Chloe Jin has received numerous awards and honors in both China and the United States. Both her solo and orchestral performances also allowed her to perform with some of the world’s great Maestros.
Jin was the gold prize winner of the National Violin Junior Competition in China in August 2008, and has also a won several prizes in the open division of the Southwestern Youth Music Festival in Long Beach, California in summer 2011 through 2013.
As an orchestral player, Ms. Jin has performed in numerous concert halls throughout North America, Europe and Asia, including London Center Hall and Birmingham Town Hall in England, and Beijing Concert Hall in China. Her most recent engagements as violinist includes the Boston University Symphony Orchestra, the Boston University Chamber Orchestra, the Boston University Opera, the New England Repertory Orchestra, and the Manhattan School of Music Precollege Philharmonic Orchestra. She has worked under numerous conductors such as Maestro Bramwell Tovey, Ken-David Masur, Jonathan Strasser, David Hoose, among others.

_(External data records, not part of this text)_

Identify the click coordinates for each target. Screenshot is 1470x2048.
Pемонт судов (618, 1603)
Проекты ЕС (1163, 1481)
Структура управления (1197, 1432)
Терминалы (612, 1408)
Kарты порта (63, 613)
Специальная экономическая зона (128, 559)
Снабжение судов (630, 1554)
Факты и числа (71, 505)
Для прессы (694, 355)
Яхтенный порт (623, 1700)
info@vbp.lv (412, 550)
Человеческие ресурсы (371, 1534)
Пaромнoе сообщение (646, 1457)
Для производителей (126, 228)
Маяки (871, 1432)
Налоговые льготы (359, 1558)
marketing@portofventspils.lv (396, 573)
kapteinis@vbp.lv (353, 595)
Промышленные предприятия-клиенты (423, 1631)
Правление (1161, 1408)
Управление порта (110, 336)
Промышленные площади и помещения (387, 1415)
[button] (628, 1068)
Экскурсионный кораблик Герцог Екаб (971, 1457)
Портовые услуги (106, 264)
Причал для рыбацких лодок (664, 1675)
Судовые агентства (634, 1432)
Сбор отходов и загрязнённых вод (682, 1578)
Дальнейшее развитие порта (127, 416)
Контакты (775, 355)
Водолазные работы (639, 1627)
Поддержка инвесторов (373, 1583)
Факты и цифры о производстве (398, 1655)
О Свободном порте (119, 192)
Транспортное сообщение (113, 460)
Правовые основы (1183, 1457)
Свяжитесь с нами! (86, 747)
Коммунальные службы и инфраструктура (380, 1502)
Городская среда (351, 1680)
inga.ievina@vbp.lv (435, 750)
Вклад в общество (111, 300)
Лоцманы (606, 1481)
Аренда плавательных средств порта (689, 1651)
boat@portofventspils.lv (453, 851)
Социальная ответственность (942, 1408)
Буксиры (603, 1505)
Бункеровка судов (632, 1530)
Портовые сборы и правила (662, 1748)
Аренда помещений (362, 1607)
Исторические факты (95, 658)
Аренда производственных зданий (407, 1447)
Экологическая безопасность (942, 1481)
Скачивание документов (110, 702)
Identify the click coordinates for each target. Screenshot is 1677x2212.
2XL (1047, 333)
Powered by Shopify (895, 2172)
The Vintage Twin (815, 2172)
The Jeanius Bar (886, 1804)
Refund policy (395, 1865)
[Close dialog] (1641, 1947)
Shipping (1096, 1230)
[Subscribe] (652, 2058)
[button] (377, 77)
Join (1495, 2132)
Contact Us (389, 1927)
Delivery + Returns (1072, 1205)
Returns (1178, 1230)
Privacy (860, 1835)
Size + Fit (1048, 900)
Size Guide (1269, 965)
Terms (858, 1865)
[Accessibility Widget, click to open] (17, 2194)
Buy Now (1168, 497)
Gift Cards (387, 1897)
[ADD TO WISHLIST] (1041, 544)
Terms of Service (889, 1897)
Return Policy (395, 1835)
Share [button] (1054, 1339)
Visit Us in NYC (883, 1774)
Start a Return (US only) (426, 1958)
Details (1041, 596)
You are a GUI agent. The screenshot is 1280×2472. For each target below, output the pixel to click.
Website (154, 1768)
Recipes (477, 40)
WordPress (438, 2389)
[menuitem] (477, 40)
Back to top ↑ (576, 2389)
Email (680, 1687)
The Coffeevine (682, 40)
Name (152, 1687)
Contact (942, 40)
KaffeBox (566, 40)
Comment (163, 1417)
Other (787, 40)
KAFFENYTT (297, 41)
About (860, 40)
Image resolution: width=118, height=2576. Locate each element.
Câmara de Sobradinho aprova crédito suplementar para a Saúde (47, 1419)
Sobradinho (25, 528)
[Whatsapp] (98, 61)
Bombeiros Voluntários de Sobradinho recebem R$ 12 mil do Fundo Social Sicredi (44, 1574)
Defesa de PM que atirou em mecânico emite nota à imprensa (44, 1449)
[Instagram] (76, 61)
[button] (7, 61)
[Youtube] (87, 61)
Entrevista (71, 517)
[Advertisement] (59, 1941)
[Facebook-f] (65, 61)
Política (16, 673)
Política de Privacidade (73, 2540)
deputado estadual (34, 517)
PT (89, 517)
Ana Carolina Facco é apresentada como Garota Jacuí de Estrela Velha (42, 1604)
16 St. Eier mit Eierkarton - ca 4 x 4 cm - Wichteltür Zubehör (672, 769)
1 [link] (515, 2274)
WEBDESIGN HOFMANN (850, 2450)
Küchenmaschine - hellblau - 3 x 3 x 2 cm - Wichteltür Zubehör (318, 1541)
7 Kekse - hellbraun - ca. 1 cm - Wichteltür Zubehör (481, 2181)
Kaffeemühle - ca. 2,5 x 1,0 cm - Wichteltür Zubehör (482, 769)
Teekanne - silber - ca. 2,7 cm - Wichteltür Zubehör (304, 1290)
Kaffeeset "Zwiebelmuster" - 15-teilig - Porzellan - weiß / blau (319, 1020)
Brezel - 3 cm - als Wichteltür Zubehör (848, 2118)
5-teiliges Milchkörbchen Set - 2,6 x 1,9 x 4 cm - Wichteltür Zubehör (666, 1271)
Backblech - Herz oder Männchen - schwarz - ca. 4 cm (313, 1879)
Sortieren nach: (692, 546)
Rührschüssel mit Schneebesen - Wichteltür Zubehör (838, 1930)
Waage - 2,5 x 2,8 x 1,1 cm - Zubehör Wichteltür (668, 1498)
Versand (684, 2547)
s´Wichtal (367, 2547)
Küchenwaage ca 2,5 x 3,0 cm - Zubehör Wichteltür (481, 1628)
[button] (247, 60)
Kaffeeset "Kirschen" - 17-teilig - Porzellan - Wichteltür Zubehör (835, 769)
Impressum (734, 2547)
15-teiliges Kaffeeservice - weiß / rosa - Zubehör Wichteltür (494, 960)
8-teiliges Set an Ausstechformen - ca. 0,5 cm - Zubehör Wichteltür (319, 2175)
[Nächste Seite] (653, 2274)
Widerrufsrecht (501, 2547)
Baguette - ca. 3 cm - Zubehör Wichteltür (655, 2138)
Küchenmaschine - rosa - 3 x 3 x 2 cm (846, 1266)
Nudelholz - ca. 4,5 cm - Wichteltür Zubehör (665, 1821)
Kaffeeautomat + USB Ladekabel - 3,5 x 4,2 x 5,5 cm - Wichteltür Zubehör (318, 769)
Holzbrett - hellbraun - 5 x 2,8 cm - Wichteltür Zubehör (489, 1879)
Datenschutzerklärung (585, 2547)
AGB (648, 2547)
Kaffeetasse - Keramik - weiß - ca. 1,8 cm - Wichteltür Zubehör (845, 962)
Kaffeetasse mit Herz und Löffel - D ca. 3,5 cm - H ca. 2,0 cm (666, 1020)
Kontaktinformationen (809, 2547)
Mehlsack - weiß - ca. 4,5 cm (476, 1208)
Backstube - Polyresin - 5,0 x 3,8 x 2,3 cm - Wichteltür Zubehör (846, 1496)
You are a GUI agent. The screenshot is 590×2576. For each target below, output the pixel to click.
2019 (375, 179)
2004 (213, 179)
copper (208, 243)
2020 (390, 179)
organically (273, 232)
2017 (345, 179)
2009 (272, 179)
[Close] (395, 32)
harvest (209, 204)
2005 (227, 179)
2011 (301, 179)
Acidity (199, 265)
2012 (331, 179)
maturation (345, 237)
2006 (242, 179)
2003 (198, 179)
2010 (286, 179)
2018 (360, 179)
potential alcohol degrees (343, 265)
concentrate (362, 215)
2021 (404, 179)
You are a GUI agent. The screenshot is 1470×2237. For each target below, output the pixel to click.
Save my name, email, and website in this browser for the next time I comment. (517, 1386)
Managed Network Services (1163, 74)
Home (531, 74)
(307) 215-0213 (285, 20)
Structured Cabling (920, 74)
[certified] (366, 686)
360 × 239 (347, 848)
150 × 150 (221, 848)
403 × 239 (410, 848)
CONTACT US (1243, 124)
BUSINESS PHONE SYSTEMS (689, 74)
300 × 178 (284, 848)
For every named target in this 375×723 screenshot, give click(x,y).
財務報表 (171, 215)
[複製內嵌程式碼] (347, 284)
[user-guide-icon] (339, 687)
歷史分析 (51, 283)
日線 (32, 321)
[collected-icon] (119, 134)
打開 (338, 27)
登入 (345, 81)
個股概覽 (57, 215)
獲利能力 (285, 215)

Ms. Jin received her bachelor's degree from Boston University, where she major in violin performance and minor in viola performance and Asian studies. Ms. Jin studied violin under Bayla Keyes, viola under Min Choi, and chamber music with Peter Zazofsky and Lucia Lin from Boston Symphony Orchestra.
Ms. Jin thinks that the role of the teacher in the music performance field is extremely important since it requires much more responsibility, therefore the teacher must be a motivator, and be a great driving force in making the student to willing to study music, as the path to a real musician is just like the process of crafting a diamond. After studying with the several teachers in and out of the United States, Ms. Jin believes her teaching falls into three main categories, mentorship, techniques, and musicality. Ms. Jin says a teacher needs to have a different key for every single student. Her goal is to help the students to having fun while learning music. Ms. Jin always tries to be intelligent enough to lead the student in the correct direction, and persist enough to respect the student’s learning process.